## WHAT TO WORK ON
An exact transcription of all the entries is needed; pictures stay out.
______
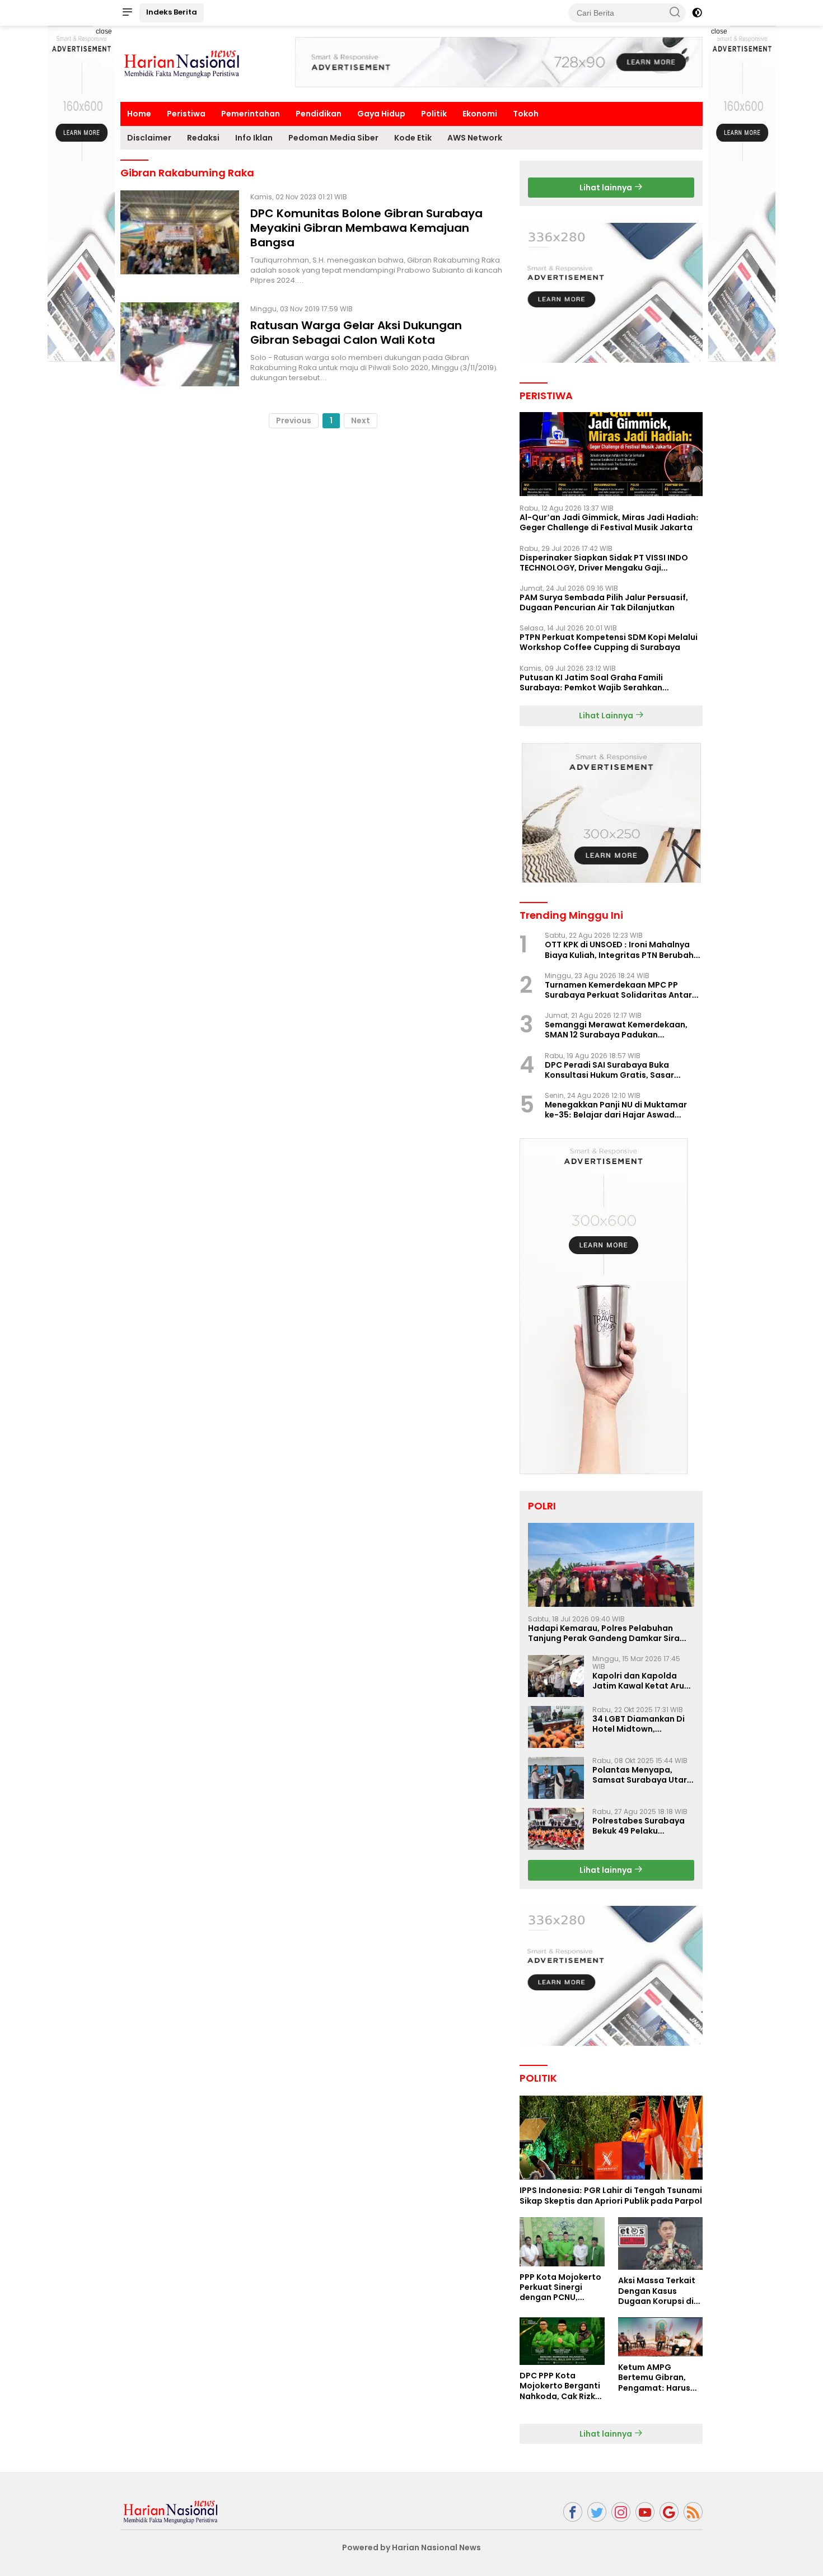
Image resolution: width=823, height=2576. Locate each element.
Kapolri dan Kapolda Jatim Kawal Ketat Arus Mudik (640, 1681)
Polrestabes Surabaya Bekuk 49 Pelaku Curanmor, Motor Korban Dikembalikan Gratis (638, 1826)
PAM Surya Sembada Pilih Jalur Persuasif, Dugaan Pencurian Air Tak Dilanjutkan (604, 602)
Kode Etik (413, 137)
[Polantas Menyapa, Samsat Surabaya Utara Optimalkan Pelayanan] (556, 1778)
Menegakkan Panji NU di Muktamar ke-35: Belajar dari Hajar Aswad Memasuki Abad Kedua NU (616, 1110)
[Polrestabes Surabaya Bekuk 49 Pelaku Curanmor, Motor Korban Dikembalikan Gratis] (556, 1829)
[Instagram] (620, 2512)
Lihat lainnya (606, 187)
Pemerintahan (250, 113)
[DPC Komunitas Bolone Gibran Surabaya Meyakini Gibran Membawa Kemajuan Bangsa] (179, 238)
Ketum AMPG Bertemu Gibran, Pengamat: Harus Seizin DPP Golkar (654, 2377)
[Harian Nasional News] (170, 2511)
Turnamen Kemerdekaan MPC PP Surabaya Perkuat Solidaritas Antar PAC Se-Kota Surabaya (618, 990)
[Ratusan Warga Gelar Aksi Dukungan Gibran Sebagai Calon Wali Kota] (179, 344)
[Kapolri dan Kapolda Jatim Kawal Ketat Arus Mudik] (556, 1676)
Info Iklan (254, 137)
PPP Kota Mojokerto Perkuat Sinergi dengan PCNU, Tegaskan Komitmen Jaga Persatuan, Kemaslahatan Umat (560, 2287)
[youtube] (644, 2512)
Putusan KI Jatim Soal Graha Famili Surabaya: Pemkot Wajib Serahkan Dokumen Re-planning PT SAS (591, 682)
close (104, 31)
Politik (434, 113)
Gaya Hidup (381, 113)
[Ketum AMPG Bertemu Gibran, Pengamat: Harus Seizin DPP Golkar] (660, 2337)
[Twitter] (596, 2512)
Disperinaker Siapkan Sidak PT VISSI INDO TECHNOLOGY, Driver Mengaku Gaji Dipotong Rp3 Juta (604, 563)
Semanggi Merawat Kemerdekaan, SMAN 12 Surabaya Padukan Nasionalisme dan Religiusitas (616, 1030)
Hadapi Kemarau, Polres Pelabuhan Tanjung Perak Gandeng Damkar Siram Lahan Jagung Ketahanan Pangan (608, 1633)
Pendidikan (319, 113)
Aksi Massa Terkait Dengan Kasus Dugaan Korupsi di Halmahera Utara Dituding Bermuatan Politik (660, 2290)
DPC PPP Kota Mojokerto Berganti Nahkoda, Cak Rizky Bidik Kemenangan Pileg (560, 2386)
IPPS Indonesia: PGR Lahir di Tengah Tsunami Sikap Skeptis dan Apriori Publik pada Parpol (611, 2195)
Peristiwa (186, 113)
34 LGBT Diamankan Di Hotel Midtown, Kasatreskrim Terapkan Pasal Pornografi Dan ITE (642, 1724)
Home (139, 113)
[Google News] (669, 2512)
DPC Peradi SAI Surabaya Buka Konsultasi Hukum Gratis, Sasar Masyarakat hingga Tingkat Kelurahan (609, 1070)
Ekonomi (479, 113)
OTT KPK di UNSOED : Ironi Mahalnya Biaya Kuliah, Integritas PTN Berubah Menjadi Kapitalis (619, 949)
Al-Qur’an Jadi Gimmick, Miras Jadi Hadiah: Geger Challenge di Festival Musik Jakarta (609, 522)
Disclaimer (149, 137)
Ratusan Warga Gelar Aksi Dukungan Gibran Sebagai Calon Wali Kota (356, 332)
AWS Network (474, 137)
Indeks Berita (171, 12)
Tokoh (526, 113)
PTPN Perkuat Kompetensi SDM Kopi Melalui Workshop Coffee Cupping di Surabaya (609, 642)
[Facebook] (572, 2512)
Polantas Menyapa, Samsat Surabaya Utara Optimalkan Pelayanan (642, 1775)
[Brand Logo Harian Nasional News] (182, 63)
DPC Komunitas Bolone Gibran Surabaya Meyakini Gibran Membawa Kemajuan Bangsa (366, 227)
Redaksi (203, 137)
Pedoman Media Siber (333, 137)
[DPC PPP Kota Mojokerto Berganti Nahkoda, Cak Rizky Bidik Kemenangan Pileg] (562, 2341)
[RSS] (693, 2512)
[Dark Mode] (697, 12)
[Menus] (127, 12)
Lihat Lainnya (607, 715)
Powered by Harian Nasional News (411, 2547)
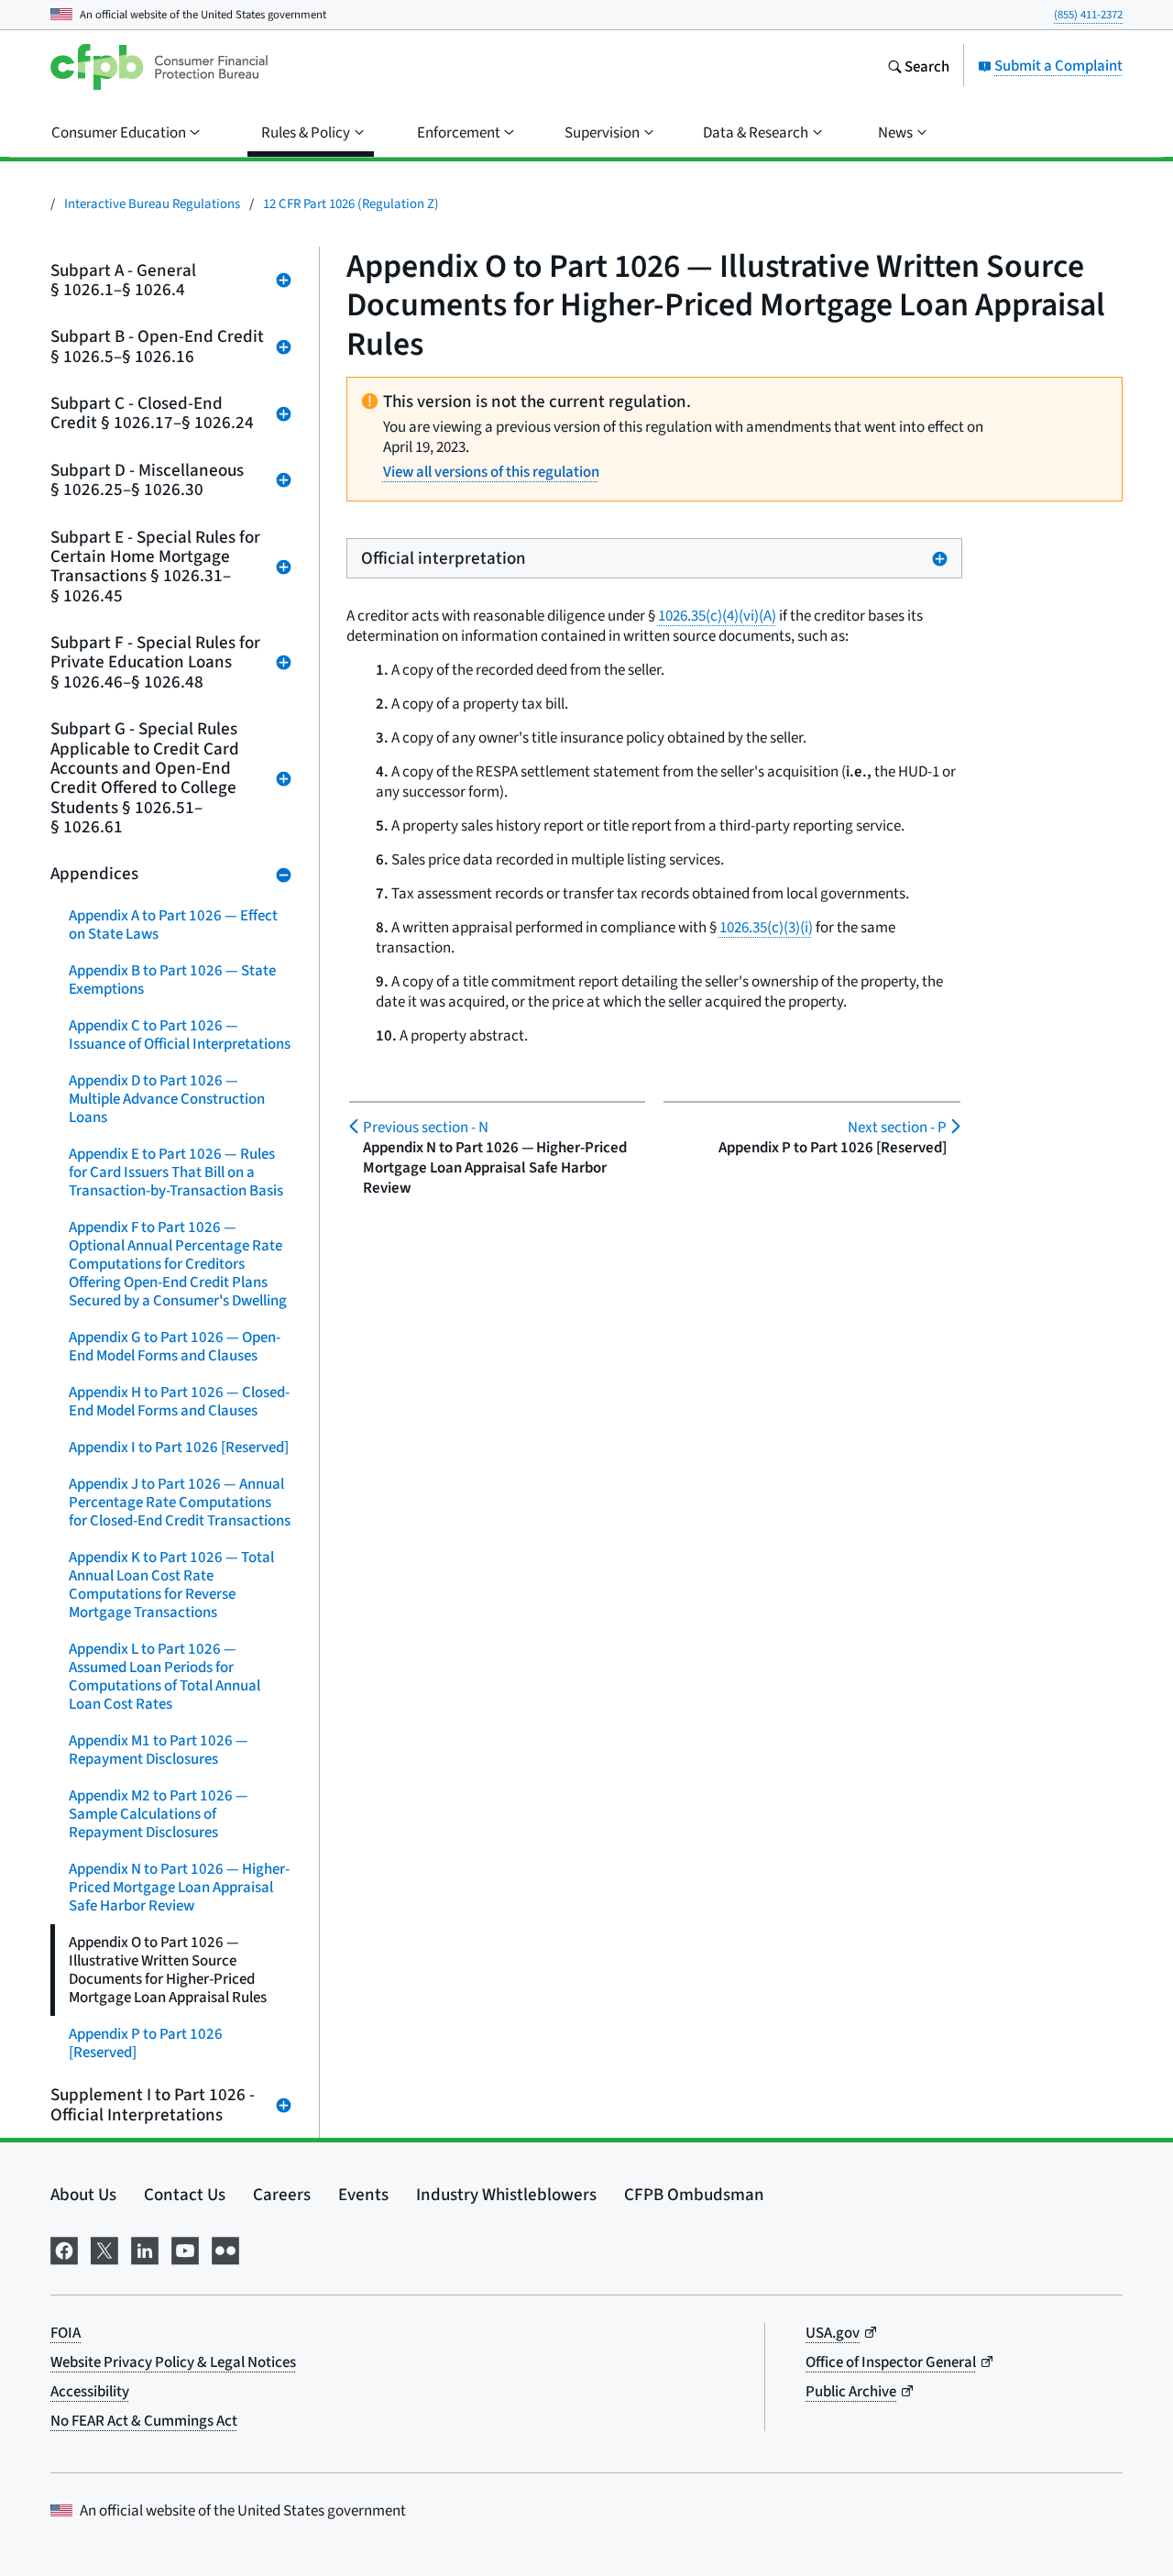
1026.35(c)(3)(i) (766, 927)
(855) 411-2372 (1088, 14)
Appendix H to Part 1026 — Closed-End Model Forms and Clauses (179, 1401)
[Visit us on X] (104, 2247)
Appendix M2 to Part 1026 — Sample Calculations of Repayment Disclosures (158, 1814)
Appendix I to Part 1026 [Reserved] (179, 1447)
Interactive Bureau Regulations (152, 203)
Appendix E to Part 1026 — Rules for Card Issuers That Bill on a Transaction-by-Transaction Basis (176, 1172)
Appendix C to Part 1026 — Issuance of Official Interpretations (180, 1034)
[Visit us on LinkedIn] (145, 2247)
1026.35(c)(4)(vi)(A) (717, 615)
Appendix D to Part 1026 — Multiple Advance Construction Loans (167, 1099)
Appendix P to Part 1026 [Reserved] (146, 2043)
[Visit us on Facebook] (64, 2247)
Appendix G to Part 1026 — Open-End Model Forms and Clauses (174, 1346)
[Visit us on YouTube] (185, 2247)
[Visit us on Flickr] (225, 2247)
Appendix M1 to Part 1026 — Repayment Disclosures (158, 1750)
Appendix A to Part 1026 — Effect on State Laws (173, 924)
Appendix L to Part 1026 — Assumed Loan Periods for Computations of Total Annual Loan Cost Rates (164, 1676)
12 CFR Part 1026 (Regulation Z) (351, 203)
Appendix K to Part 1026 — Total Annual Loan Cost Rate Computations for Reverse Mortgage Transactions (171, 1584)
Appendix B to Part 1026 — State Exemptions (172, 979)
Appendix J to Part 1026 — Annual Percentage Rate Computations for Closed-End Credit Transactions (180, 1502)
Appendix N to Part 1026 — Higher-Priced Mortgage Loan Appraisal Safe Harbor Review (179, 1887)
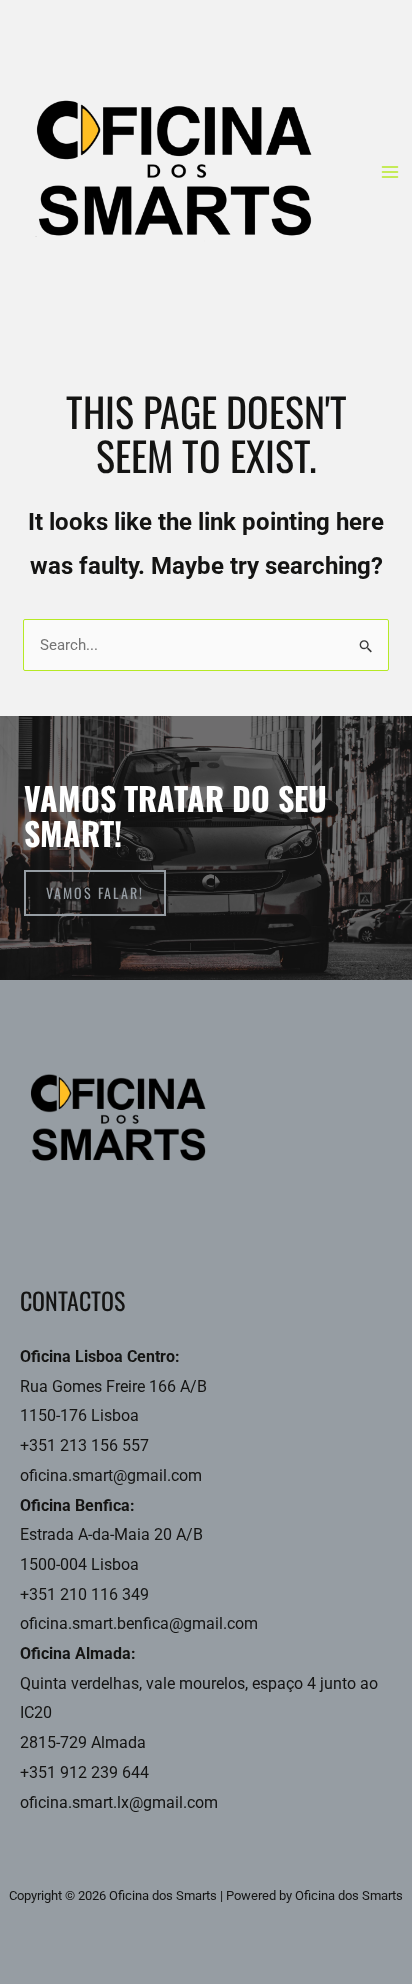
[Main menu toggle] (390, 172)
______
## TASK ANSWER
Image resolution: width=823, height=2576. Locate each element.
Kapolri dan Kapolda Jatim Kawal Ketat Arus Mudik (640, 1681)
Polrestabes Surabaya Bekuk 49 Pelaku Curanmor, Motor Korban Dikembalikan Gratis (638, 1826)
PAM Surya Sembada Pilih Jalur Persuasif, Dugaan Pencurian Air Tak Dilanjutkan (604, 602)
Kode Etik (413, 137)
[Polantas Menyapa, Samsat Surabaya Utara Optimalkan Pelayanan] (556, 1778)
Menegakkan Panji NU di Muktamar ke-35: Belajar dari Hajar Aswad Memasuki Abad Kedua NU (616, 1110)
[Polrestabes Surabaya Bekuk 49 Pelaku Curanmor, Motor Korban Dikembalikan Gratis] (556, 1829)
[Instagram] (620, 2512)
Lihat lainnya (606, 187)
Pemerintahan (250, 113)
[DPC Komunitas Bolone Gibran Surabaya Meyakini Gibran Membawa Kemajuan Bangsa] (179, 238)
Ketum AMPG Bertemu Gibran, Pengamat: Harus Seizin DPP Golkar (654, 2377)
[Harian Nasional News] (170, 2511)
Turnamen Kemerdekaan MPC PP Surabaya Perkuat Solidaritas Antar PAC Se-Kota Surabaya (618, 990)
[Ratusan Warga Gelar Aksi Dukungan Gibran Sebagai Calon Wali Kota] (179, 344)
[Kapolri dan Kapolda Jatim Kawal Ketat Arus Mudik] (556, 1676)
Info Iklan (254, 137)
PPP Kota Mojokerto Perkuat Sinergi dengan PCNU, Tegaskan Komitmen Jaga Persatuan, Kemaslahatan Umat (560, 2287)
[youtube] (644, 2512)
Putusan KI Jatim Soal Graha Famili Surabaya: Pemkot Wajib Serahkan Dokumen Re-planning PT SAS (591, 682)
close (104, 31)
Politik (434, 113)
Gaya Hidup (381, 113)
[Ketum AMPG Bertemu Gibran, Pengamat: Harus Seizin DPP Golkar] (660, 2337)
[Twitter] (596, 2512)
Disperinaker Siapkan Sidak PT VISSI INDO TECHNOLOGY, Driver Mengaku Gaji Dipotong Rp3 Juta (604, 563)
Semanggi Merawat Kemerdekaan, SMAN 12 Surabaya Padukan Nasionalisme dan Religiusitas (616, 1030)
Hadapi Kemarau, Polres Pelabuhan Tanjung Perak Gandeng Damkar Siram Lahan Jagung Ketahanan Pangan (608, 1633)
Pendidikan (319, 113)
Aksi Massa Terkait Dengan Kasus Dugaan Korupsi di Halmahera Utara Dituding Bermuatan Politik (660, 2290)
DPC PPP Kota Mojokerto Berganti Nahkoda, Cak Rizky Bidik Kemenangan Pileg (560, 2386)
IPPS Indonesia: PGR Lahir di Tengah Tsunami Sikap Skeptis dan Apriori Publik pada Parpol (611, 2195)
Peristiwa (186, 113)
34 LGBT Diamankan Di Hotel Midtown, Kasatreskrim Terapkan Pasal Pornografi Dan ITE (642, 1724)
Home (139, 113)
[Google News] (669, 2512)
DPC Peradi SAI Surabaya Buka Konsultasi Hukum Gratis, Sasar Masyarakat hingga Tingkat Kelurahan (609, 1070)
Ekonomi (479, 113)
OTT KPK di UNSOED : Ironi Mahalnya Biaya Kuliah, Integritas PTN Berubah Menjadi Kapitalis (619, 949)
Al-Qur’an Jadi Gimmick, Miras Jadi Hadiah: Geger Challenge di Festival Musik Jakarta (609, 522)
Disclaimer (149, 137)
Ratusan Warga Gelar Aksi Dukungan Gibran Sebagai Calon Wali Kota (356, 332)
AWS Network (474, 137)
Indeks Berita (171, 12)
Tokoh (526, 113)
PTPN Perkuat Kompetensi SDM Kopi Melalui Workshop Coffee Cupping di Surabaya (609, 642)
[Facebook] (572, 2512)
Polantas Menyapa, Samsat Surabaya Utara Optimalkan Pelayanan (642, 1775)
[Brand Logo Harian Nasional News] (182, 63)
DPC Komunitas Bolone Gibran Surabaya Meyakini Gibran Membawa Kemajuan Bangsa (366, 227)
Redaksi (203, 137)
Pedoman Media Siber (333, 137)
[DPC PPP Kota Mojokerto Berganti Nahkoda, Cak Rizky Bidik Kemenangan Pileg] (562, 2341)
[RSS] (693, 2512)
[Dark Mode] (697, 12)
[Menus] (127, 12)
Lihat Lainnya (607, 715)
Powered by Harian Nasional News (411, 2547)
1026.35(c)(3)(i) (766, 927)
(855) 411-2372 (1088, 14)
Appendix H to Part 1026 — Closed-End Model Forms and Clauses (179, 1401)
[Visit us on X] (104, 2247)
Appendix M2 to Part 1026 — Sample Calculations of Repayment Disclosures (158, 1814)
Appendix I to Part 1026 [Reserved] (179, 1447)
Interactive Bureau Regulations (152, 203)
Appendix E to Part 1026 — Rules for Card Issuers That Bill on a Transaction-by-Transaction Basis (176, 1172)
Appendix C to Part 1026 — Issuance of Official Interpretations (180, 1034)
[Visit us on LinkedIn] (145, 2247)
1026.35(c)(4)(vi)(A) (717, 615)
Appendix D to Part 1026 — Multiple Advance Construction Loans (167, 1099)
Appendix P to Part 1026 [Reserved] (146, 2043)
[Visit us on Facebook] (64, 2247)
Appendix G to Part 1026 — Open-End Model Forms and Clauses (174, 1346)
[Visit us on YouTube] (185, 2247)
[Visit us on Flickr] (225, 2247)
Appendix M1 to Part 1026 — Repayment Disclosures (158, 1750)
Appendix A to Part 1026 — Effect on State Laws (173, 924)
Appendix L to Part 1026 — Assumed Loan Periods for Computations of Total Annual Loan Cost Rates (164, 1676)
12 CFR Part 1026 (Regulation Z) (351, 203)
Appendix K to Part 1026 — Total Annual Loan Cost Rate Computations for Reverse Mortgage Transactions (171, 1584)
Appendix B to Part 1026 — State Exemptions (172, 979)
Appendix J to Part 1026 — Annual Percentage Rate Computations for Closed-End Credit Transactions (180, 1502)
Appendix N to Part 1026 — Higher-Priced Mortgage Loan Appraisal Safe Harbor Review (179, 1887)
[Main menu toggle] (390, 172)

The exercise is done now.